INSTRUÇÕES DO EXERCÍCIO
Retome a redação do texto sobre o foro privilegiado a partir da última frase apresentada.

----- TRECHO APRESENTADO -----

Poucos anos depois de julgar o foro especial por prerrogativa de função,
conhecido como foro privilegiado, o Supremo Tribunal Federal (STF) retoma
discussão sobre o tema para avaliar o alcance da prerrogativa para deputados,
senadores, ministros e outras autoridades que cometerem crimes usando sua
função ainda que eles tenham saído do cargo.
O relator da ação na Corte, ministro Gilmar Mendes, sustentou que, no
fim do mandato, o investigado só perde o foro se os crimes tiverem sido
praticados antes de a pessoa assumir o cargo ou não possuírem relação com o
exercício da função.
O foro privilegiado está previsto na Constituição de 1988 e passou por
algumas revisões. A prerrogativa é alvo de contestação da sociedade civil e o
Congresso já propôs uma proposta de emenda à Constituição (PEC) para extinguir
a prerrogativa. Deputados apoiadores do ex-presidente Jair Bolsonaro (PL) já pediram
algumas vezes entre 2023 e 2024, a inclusão da matéria para ser votada no
plenário da Câmara.
O QUE É O FORO PRIVILEGIADO?
O foro privilegiado determina que quem ocupa certos cargos seja julgado em
esferas específicas do Poder Judiciário. Pelo entendimento em vigor, inquéritos
e processos criminais envolvendo autoridades como deputados e senadores só
precisam começar e terminar no STF se tiverem relação com o exercício do
mandato.
QUANDO SURGIU?
A prerrogativa já existia na primeira Constituição brasileira, de 1824. Cabia
ao Senado imperial "conhecer dos delitos individuais, cometidos pelos membros
da Família Imperial, ministros de Estado, conselheiros de Estado, e senadores;
e dos delitos dos deputados, durante o período da legislatura".

----- LINHAS FORNECIDAS -----

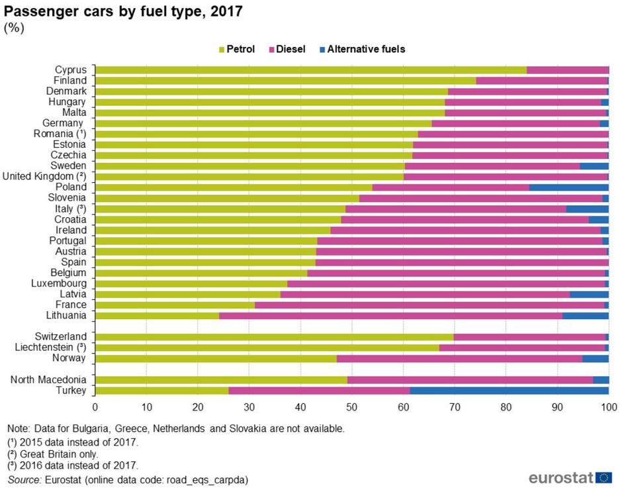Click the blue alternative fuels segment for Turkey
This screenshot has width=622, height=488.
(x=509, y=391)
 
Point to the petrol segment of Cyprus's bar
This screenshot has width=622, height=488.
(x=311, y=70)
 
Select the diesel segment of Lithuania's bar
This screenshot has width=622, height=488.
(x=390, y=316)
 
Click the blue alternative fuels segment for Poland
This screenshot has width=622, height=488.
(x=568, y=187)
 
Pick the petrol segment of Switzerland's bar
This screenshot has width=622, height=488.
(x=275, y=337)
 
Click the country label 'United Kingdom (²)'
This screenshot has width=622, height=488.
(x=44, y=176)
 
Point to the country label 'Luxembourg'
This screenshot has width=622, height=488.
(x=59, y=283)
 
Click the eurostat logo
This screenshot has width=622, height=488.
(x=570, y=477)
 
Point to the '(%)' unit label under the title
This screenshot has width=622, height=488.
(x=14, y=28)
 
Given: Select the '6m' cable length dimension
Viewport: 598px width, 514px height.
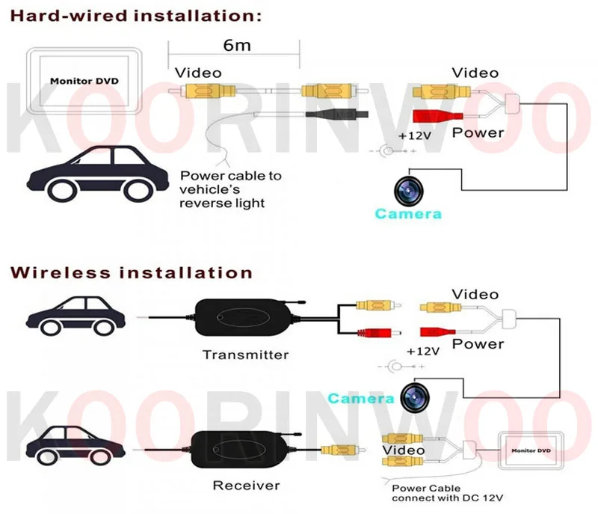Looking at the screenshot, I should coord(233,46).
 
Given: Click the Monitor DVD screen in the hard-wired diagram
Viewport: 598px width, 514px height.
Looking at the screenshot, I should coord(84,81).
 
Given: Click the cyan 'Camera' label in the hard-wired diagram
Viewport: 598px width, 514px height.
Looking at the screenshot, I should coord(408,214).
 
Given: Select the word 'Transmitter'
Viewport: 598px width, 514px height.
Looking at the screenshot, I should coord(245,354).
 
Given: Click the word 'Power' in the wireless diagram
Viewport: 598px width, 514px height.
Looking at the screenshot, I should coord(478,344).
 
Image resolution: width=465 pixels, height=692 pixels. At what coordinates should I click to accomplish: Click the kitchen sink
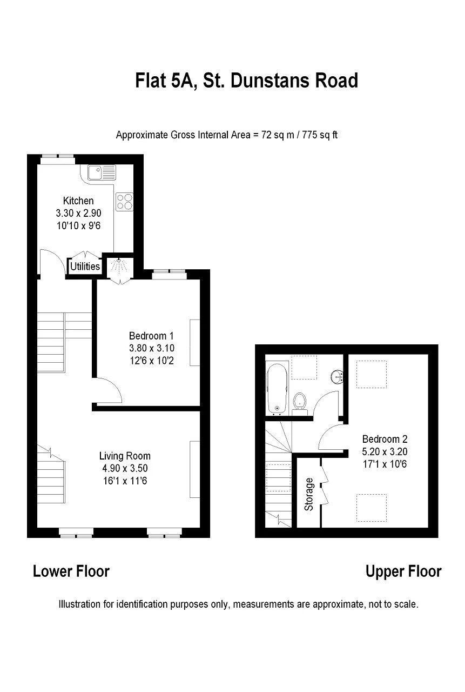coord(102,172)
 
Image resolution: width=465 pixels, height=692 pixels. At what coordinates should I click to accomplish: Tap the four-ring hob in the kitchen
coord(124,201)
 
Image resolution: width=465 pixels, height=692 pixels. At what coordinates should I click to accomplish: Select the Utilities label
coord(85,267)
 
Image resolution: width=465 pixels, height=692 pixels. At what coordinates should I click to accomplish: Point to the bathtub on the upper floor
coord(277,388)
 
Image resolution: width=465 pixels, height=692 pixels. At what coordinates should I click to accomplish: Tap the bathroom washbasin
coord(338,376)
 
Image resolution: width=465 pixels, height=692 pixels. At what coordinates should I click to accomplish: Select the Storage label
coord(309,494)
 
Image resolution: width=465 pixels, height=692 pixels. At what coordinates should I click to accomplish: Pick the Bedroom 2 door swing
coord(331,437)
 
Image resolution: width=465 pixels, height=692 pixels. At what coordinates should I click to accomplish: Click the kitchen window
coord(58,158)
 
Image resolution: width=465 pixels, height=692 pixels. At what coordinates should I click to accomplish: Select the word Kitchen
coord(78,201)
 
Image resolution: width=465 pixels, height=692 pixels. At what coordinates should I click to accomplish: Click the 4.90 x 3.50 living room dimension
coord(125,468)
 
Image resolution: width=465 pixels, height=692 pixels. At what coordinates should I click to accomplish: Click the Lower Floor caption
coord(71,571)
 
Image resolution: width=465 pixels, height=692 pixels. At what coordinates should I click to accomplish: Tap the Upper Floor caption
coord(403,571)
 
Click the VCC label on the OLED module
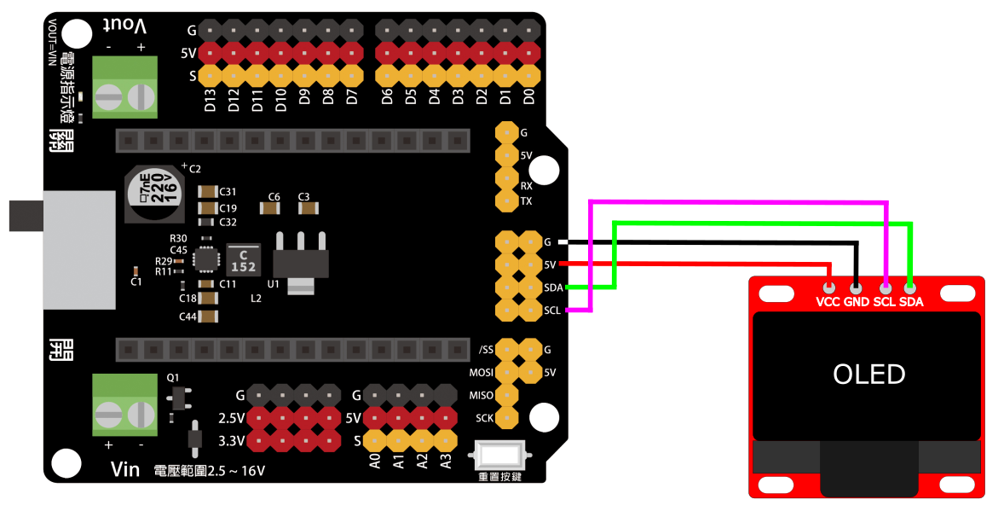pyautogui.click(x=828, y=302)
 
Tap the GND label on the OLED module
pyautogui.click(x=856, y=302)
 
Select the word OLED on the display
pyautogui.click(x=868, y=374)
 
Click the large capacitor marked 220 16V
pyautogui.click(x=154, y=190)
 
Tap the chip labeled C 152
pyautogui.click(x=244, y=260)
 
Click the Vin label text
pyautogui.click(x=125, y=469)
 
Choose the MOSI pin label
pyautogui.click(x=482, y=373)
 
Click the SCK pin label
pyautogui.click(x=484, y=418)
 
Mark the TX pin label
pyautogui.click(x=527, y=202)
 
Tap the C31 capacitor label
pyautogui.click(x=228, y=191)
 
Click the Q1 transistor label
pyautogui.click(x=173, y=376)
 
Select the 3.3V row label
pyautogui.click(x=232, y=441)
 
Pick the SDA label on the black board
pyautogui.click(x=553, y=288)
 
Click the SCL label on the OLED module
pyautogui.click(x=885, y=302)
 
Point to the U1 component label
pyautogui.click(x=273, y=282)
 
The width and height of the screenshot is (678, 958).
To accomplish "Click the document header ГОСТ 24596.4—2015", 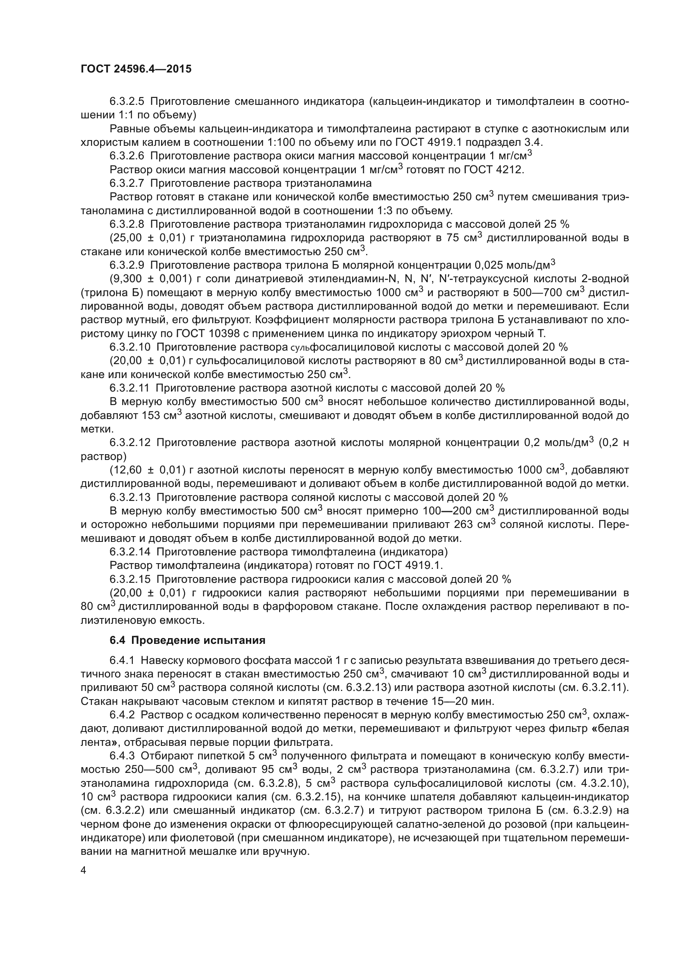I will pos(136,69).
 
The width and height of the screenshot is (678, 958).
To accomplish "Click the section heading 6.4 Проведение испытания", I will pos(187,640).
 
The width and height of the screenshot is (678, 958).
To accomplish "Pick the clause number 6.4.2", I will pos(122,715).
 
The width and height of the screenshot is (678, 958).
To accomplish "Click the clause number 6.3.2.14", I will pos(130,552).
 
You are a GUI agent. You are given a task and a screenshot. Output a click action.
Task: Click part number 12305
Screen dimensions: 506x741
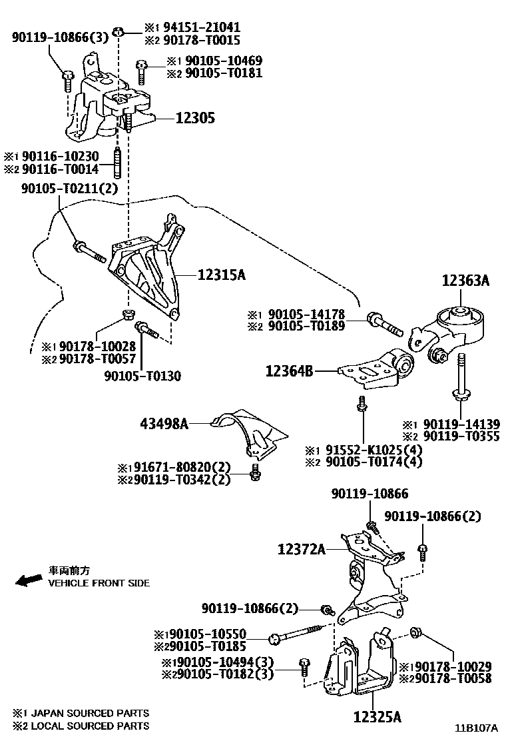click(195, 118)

-----
----- LINHAS FORNECIDAS -----

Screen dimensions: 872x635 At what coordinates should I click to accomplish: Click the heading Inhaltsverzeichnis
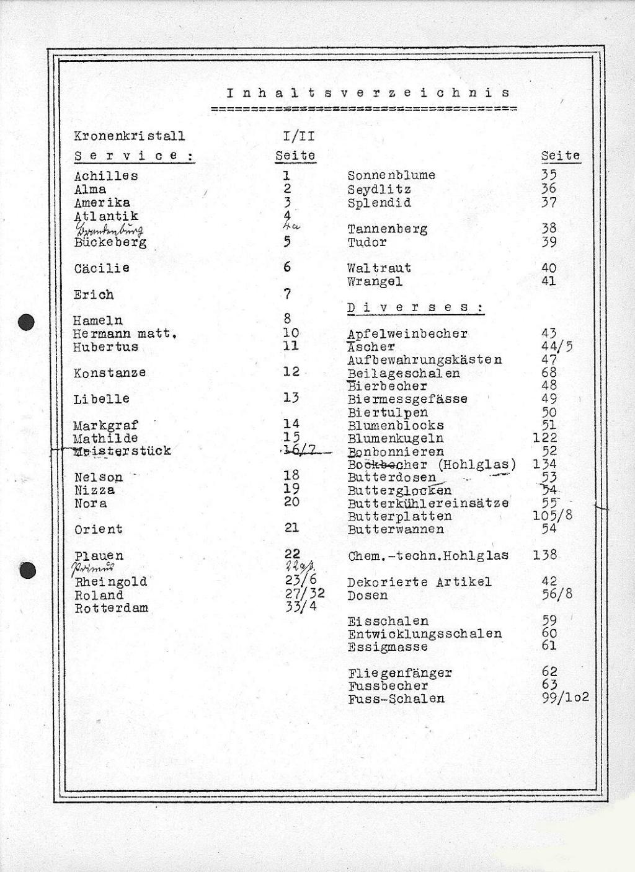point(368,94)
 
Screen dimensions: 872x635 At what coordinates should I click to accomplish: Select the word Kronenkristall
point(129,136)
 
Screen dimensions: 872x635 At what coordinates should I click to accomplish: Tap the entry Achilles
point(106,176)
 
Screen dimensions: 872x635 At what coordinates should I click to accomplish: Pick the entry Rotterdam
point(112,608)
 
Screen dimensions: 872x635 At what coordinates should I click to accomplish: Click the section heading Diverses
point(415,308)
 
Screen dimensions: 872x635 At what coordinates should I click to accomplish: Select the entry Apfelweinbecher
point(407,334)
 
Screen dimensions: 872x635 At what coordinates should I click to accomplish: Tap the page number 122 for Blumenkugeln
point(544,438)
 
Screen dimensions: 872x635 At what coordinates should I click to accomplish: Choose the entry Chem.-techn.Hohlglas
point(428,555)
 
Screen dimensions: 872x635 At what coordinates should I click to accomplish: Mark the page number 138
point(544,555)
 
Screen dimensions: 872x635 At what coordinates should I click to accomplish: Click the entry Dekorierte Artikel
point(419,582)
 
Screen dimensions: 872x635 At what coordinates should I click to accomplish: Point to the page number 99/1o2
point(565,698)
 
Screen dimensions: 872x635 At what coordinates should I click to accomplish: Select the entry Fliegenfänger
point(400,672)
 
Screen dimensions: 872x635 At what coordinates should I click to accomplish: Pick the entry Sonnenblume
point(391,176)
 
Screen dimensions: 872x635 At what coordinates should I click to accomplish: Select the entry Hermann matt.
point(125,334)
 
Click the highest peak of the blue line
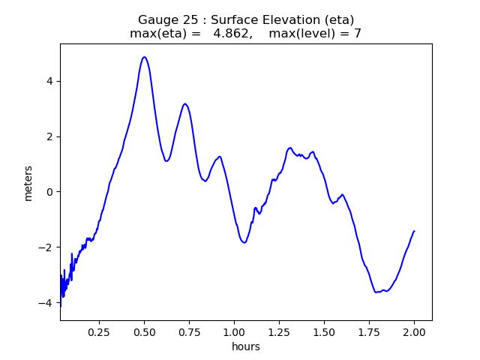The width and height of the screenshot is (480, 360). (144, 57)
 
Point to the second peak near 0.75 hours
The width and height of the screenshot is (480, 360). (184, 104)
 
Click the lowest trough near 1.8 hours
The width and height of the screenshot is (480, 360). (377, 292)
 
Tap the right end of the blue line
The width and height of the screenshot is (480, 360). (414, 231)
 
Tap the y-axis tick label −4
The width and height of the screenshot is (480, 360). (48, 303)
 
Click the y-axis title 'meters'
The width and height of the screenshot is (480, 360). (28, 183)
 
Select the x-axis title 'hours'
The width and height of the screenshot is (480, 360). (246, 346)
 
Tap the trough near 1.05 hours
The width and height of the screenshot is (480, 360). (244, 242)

-----
----- LINHAS FORNECIDAS -----

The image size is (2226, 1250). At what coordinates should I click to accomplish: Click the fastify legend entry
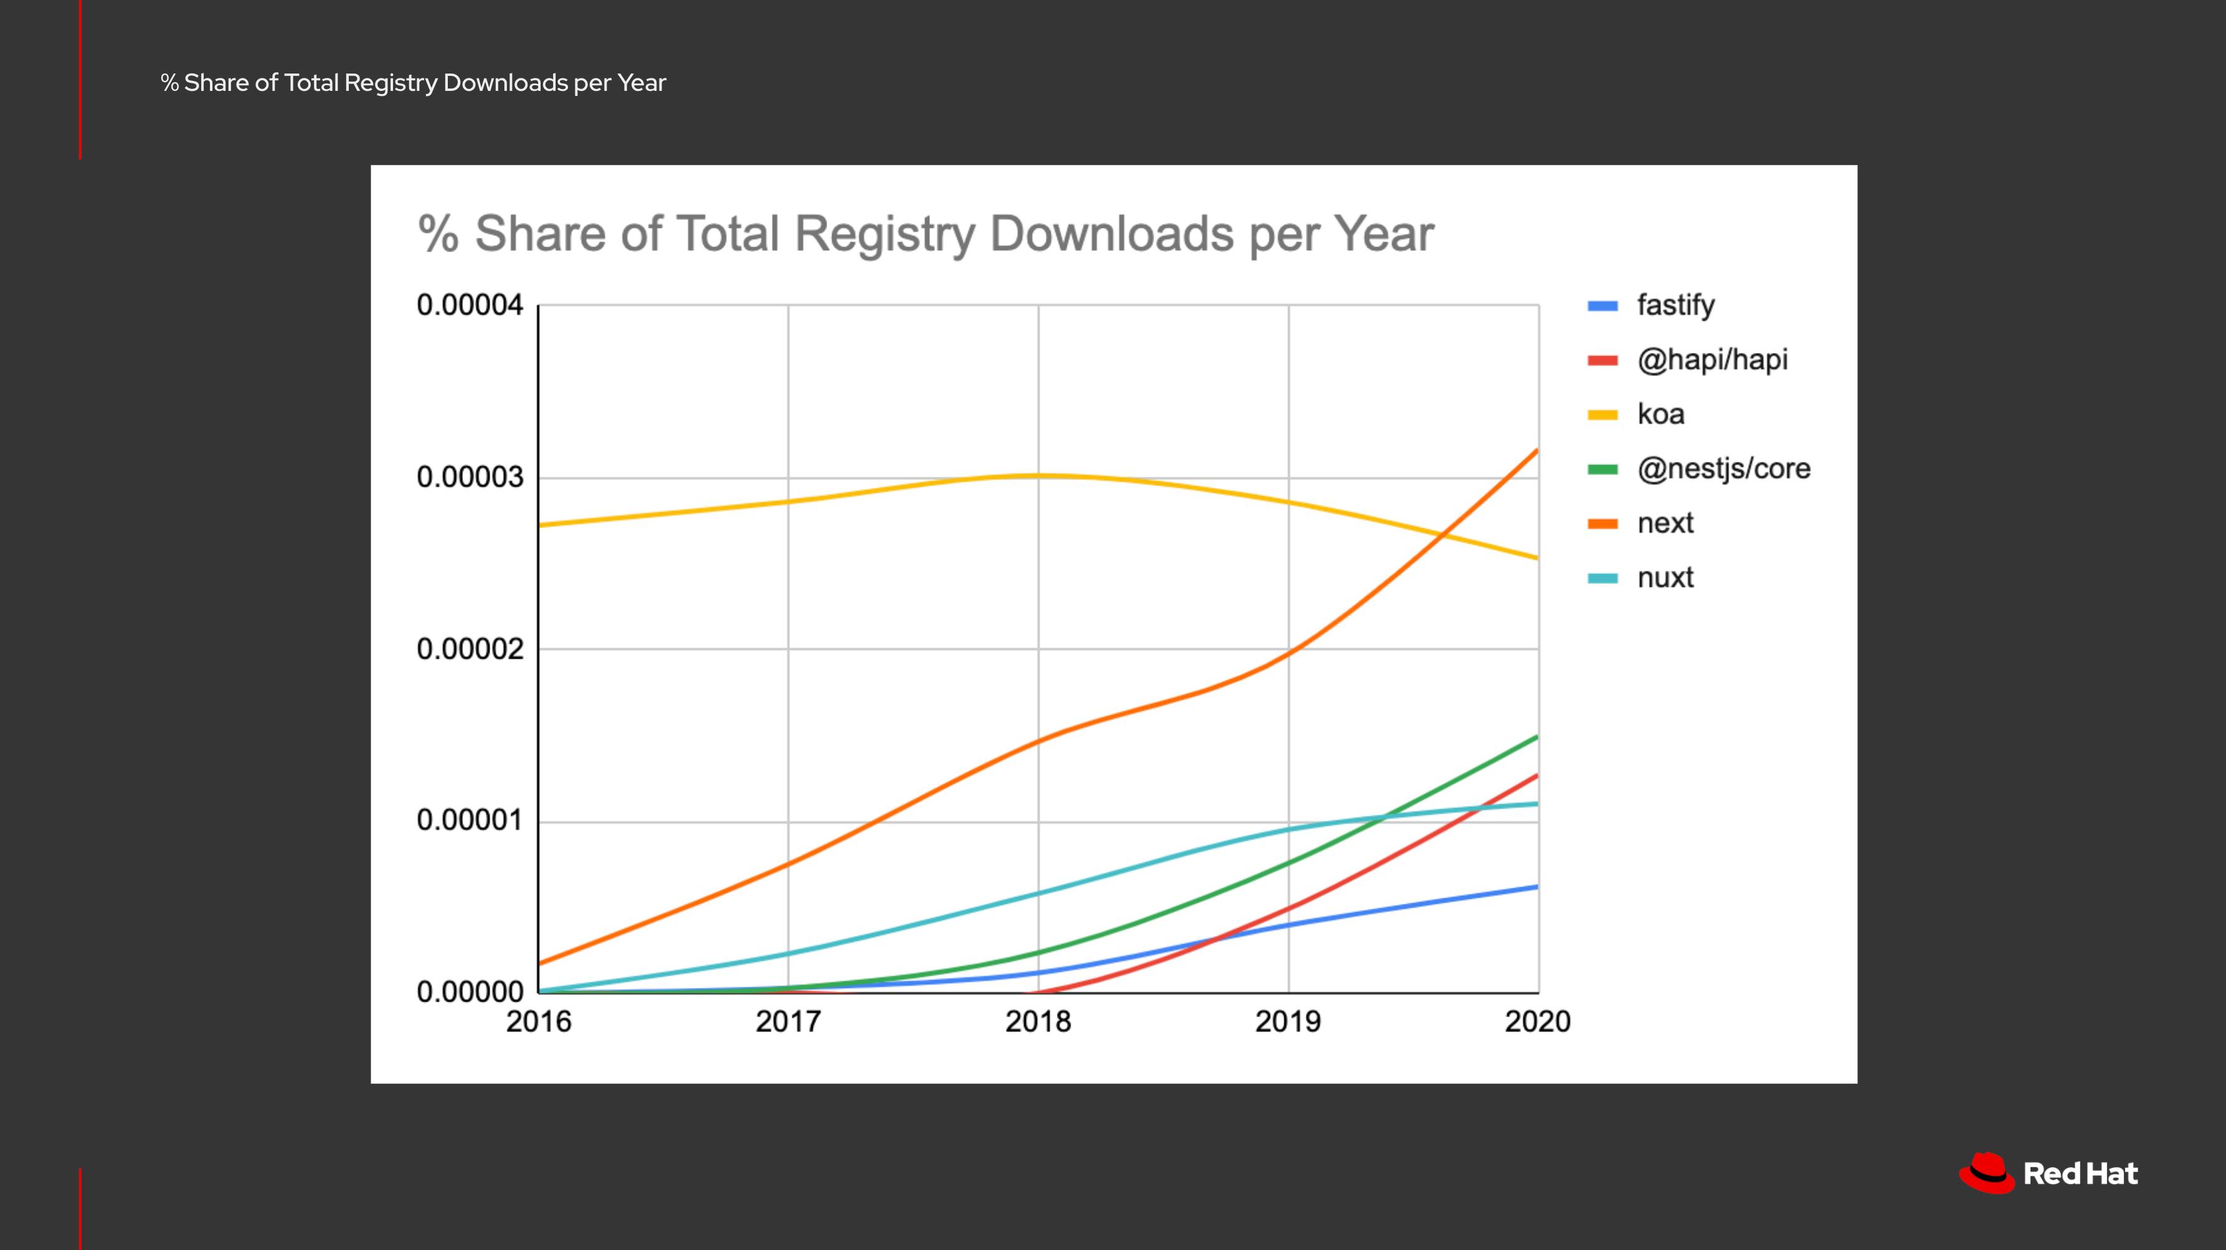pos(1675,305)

-----

RESPOSTA ESPERADA
Esse mesmo texto diz que o imperador tinha personalidade "inviolável e
sagrada".
– Ele não está sujeito a responsabilidade alguma – diz o texto.
QUEM JULGA QUEM?
O STF é quem julga a maioria dos casos. À Corte compete julgar o presidente da
República, o vice-presidente, os ministros, os deputados, os senadores, o
procurador-geral da República, comandantes das Forças Armadas, ministros de
Tribunal de Contas da União (TCU) e chefes de missão diplomática.
Cabe ao Senado julgar crimes de responsabilidade do presidente e do
vice-presidente, de ministros do STF, do Conselho Nacional de Justiça (CNJ), do
Conselho Nacional do Ministério Público (CNMP), do procurador-geral da
República e do advogado-geral da União.
QUAL A JUSTIFICATIVA PARA A EXISTÊNCIA DO FORO PRIVILEGADIO?
O recurso foi criado para assegurar a imparcialidade dos órgãos julgadores e
impedir o uso indevido do Poder Judiciário em conflitos político-eleitorais,
evitando que instâncias inferiores estejam sob a influência de disputas
regionais, se os casos ali fossem julgados.
QUANDO SE PERDE O FORO PRIVILEGIADO?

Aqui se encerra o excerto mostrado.